● **ASSIGNMENT 1**: Return the passage of the Alona Beach text between "A study conducted" and "of the law?", inclusive.
● **ASSIGNMENT 2**: According to the Alona Beach text, which law contains the Article 51 that requires the removal of structures within the 20 meter salvage zone?

● **READING TEXT**:
◆ ◆ ◆ ◆ ◆ ◆ ◆

I can still remember the 1993 American film Demolition Man where Sylvester Stallone faced off Wesley Snipes in a science-fiction-war-thriller movie set in 2032. The forces between good and evil, between light and darkness, is captured vividly in the film while it puts forward the idea that one can coexist with the other even in the mind of a single person. In movies of this plot, the protagonist is always the one at the fold of the law, the one that is just, the one who asserts its rightful power against the other.

But as I write this piece, I no longer refer to that police officer played by Stallone in the movie. I refer to one person who has, after all these years, shown what political will is all about. I must admit I am never a fan of this man. I was very critical of his administration when he ‘ruled’ the island of Panglao when I was still studying university. But he is the modern-day Demolition Man.

His name is Benedicto ‘Dodong’ Alcala, three-term mayor in the municipality of Panglao in the 1990’s, slid back to head the local Sanggunian when he was no longer legally qualified to run, and now currently the mayor of the town. To an extent he is responsible for the how local politics in Panglao has been tremendously changed, not for the better though, in recent years, but now seemed to redeem his place as a worthy and respected individual in politics.

I should say I have become a great fan of him with his recent move to actually lead the demolition team in Panglao’s famous beach named after movie star Alona Alegre – Alona Beach. The demolition, rightly done as the owners of structures are violators of the 20 meter salvage zone, was conducted in the second week of June this year, amidst protests from affected resort owners as well as a collective legal action to suspend the implementation of the law. (Article 51 of the Water Code of the Philippines requires the removal of structures within the 20 meter salvage zone area).

The move was long overdue, and the Environment rightfully deserved it. Panglao can’t allow itself to be another Boracay. Besides the problem of waste disposal, more particularly the cleaning of septic tanks, as well as the lack of road access during fire and other emergency hazards, Alona Beach is losing its sand, like an old man confronted with the problem of a receding hairline.

A study conducted by Dr. Winfried Wiedemeyer, who used to work with the Tropical Marine Ecology, Fishery Biology, Aquaculture and Physical Oceanography of the Environment and Natural Resources Management Divison of the province of Negros Oriental in the late 1990s concluded that the main asset of Alona Beach, its white beach is “vanishing at a horrifying speed”. One of the human causes of this is massive extraction of sand at the beach and the putting up of concrete walls and other structures in the area that increased the vulnerability of the beach to sand erosion.

What prompted Mayor Alcala to take the axe and go ahead with implementing the full force of the law?

◆ ◆ ◆ ◆ ◆ ◆ ◆

(Saved data entries)
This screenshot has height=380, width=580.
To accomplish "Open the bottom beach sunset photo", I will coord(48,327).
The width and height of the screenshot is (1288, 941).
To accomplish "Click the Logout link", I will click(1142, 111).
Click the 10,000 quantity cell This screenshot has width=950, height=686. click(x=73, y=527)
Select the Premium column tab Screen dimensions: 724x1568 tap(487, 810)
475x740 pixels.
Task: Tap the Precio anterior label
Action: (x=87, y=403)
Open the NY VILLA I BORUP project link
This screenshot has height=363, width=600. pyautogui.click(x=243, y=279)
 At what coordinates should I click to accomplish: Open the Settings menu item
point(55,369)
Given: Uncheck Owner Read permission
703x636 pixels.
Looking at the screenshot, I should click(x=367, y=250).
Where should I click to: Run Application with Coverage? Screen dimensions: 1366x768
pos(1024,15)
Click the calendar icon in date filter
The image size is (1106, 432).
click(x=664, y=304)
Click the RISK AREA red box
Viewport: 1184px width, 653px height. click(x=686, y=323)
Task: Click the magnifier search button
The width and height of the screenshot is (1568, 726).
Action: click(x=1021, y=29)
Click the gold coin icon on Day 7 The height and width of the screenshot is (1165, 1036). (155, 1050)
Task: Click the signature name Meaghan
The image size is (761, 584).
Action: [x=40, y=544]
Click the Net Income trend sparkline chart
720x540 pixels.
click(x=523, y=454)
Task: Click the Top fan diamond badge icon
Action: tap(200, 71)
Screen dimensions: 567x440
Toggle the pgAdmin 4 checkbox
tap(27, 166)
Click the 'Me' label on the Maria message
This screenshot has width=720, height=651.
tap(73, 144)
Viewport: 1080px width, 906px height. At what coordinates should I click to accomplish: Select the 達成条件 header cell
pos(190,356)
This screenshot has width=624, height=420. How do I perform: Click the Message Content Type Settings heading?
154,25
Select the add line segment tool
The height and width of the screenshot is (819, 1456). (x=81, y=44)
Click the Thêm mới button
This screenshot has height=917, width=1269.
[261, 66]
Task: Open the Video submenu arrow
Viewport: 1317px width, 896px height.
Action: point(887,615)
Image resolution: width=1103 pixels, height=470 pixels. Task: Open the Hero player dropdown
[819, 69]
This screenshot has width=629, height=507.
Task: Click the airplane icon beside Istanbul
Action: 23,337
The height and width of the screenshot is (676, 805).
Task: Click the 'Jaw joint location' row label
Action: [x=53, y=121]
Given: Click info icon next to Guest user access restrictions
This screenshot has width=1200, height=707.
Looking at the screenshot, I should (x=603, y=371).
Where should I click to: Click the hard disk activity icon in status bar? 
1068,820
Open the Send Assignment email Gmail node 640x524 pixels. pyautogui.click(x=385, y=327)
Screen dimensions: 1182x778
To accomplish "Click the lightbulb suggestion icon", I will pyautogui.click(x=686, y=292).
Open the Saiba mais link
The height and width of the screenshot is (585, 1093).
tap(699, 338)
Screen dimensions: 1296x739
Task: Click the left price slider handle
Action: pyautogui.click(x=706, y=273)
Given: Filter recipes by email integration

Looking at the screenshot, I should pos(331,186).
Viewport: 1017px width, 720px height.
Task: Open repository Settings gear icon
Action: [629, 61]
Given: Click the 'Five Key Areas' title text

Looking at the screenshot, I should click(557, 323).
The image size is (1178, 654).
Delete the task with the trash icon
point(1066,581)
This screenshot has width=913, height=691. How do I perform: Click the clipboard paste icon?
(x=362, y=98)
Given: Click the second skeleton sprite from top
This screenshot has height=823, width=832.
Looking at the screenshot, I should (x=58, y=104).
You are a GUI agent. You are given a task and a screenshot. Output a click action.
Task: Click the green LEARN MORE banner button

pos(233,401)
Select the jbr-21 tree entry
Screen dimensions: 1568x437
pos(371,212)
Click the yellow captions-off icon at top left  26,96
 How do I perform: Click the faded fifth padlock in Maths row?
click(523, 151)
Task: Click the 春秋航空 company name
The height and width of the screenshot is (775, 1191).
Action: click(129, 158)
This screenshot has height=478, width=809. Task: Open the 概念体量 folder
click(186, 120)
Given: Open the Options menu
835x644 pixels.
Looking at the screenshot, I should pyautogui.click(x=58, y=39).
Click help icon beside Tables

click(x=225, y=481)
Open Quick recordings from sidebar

◆ ◆ ◆ ◆ ◆ ◆ ◆

● **EXERCISE OUTPUT 1**:
A study conducted by Dr. Winfried Wiedemeyer, who used to work with the Tropical Marine Ecology, Fishery Biology, Aquaculture and Physical Oceanography of the Environment and Natural Resources Management Divison of the province of Negros Oriental in the late 1990s concluded that the main asset of Alona Beach, its white beach is “vanishing at a horrifying speed”. One of the human causes of this is massive extraction of sand at the beach and the putting up of concrete walls and other structures in the area that increased the vulnerability of the beach to sand erosion.

What prompted Mayor Alcala to take the axe and go ahead with implementing the full force of the law?

● **EXERCISE OUTPUT 2**: The Water Code of the Philippines.